#### Document excerpt ####
If that was the case, some of you might be asking, what about the people who’ve been good all their lives? Would their rewards be the same in my vision of an utopian society? Well, there’s the parable of the Prodigal Son. The elder brother, the one who didn’t run away and stayed, asks his father the same question. What about me? There was forgiveness for the Prodigal Son, and the older brother’s initial reaction was where’s the justice in that? God’s answer to him was that he’ll inherit everything He’s built up so far. But in concrete terms, what is that? Well to me, at the very least, the people who’ve lived good lives won’t be bothered by their conscience. I mean if I was a criminal, for example, who eventually reformed, no matter what I do in the present, I’ll still be mentally haunted by my past. Because I can never undo my crimes, and whatever wrong I did to other people will linger in my mind. Call it whatever you want, be it trauma, nightmares, or guilt. If I truly lived my life as holy as I make it out to be, then I won’t have that burden, even if my final fate is the same as the converted.
#### Provided material ####
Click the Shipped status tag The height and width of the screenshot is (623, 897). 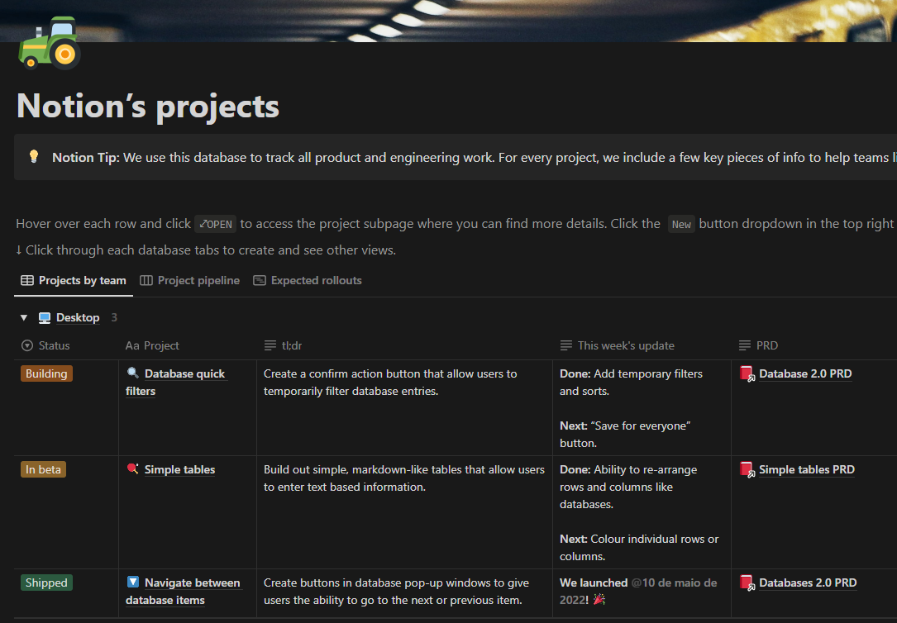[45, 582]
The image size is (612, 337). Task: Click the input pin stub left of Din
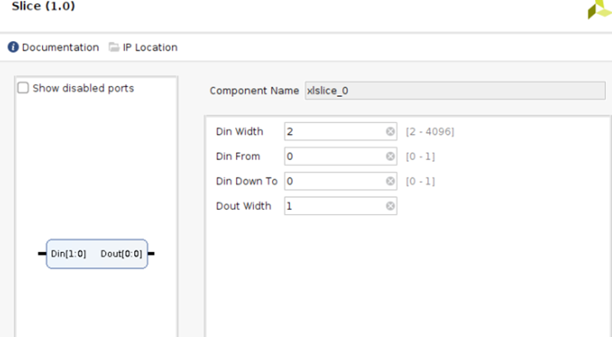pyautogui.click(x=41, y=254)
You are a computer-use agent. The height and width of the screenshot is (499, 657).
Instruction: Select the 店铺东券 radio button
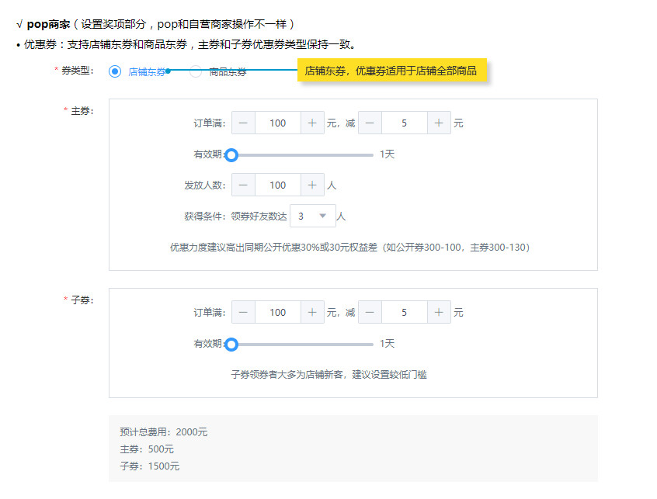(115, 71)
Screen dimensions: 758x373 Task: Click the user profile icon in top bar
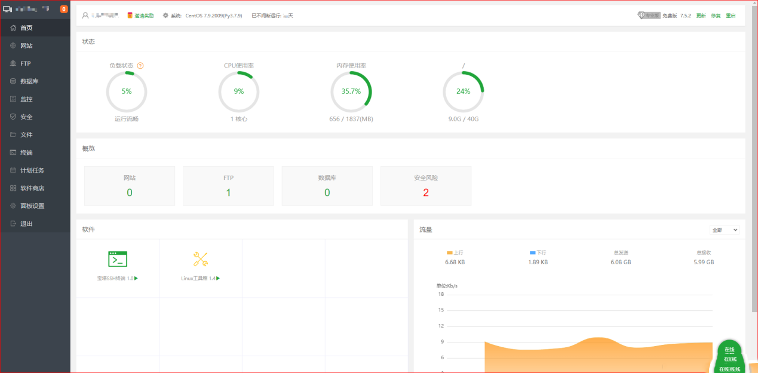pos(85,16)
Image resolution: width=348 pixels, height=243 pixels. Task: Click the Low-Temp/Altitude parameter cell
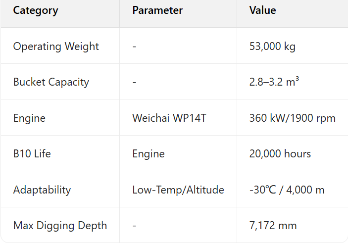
####
#### Provided material ####
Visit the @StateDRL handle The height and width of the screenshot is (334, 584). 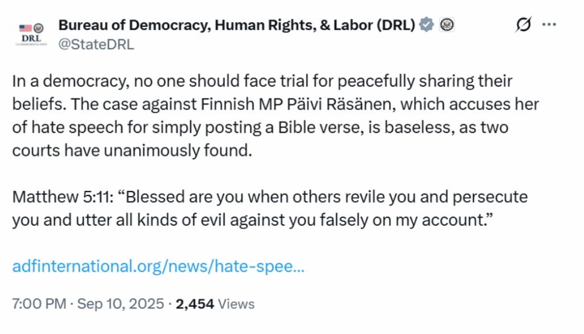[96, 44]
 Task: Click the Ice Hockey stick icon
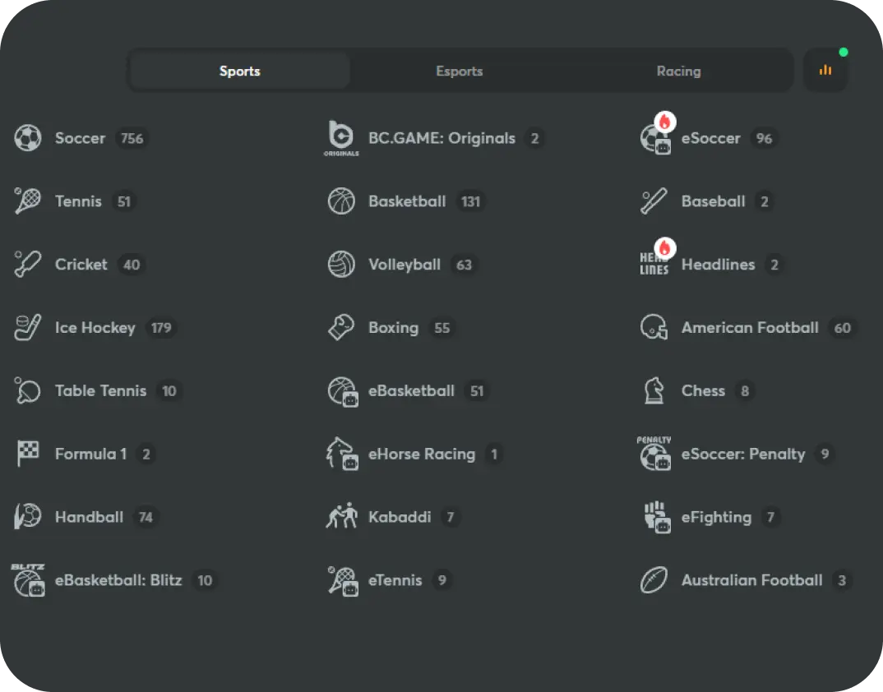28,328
####
Task requirements
A. In the reflection on the parable of the Prodigal Son, what does the writer say people who have lived good lives won't be bothered by?
B. Carry on the reflection on the parable of the Prodigal Son from its final sentence.

Results of the tasks
A. Their conscience.

B.
Before I end, I’d like to point out that no one lives a pure and good life. We’ve all made mistakes, and aren’t we grateful for those who gave us a second, or even a third chance in life? We might not have committed crimes, but we have performed unjust acts. Whether it’s something mortal or venial, there’s always a chance for reformation, for change. The one thing I dislike about death is that it halts change. A dead prisoner can’t be enlightened and ask for penitence, at least not in this life. And for those who judge others in light of their own righteousness, well, it’ll be ironic if God sentenced you to the same punishments you’ve been clamoring for in others.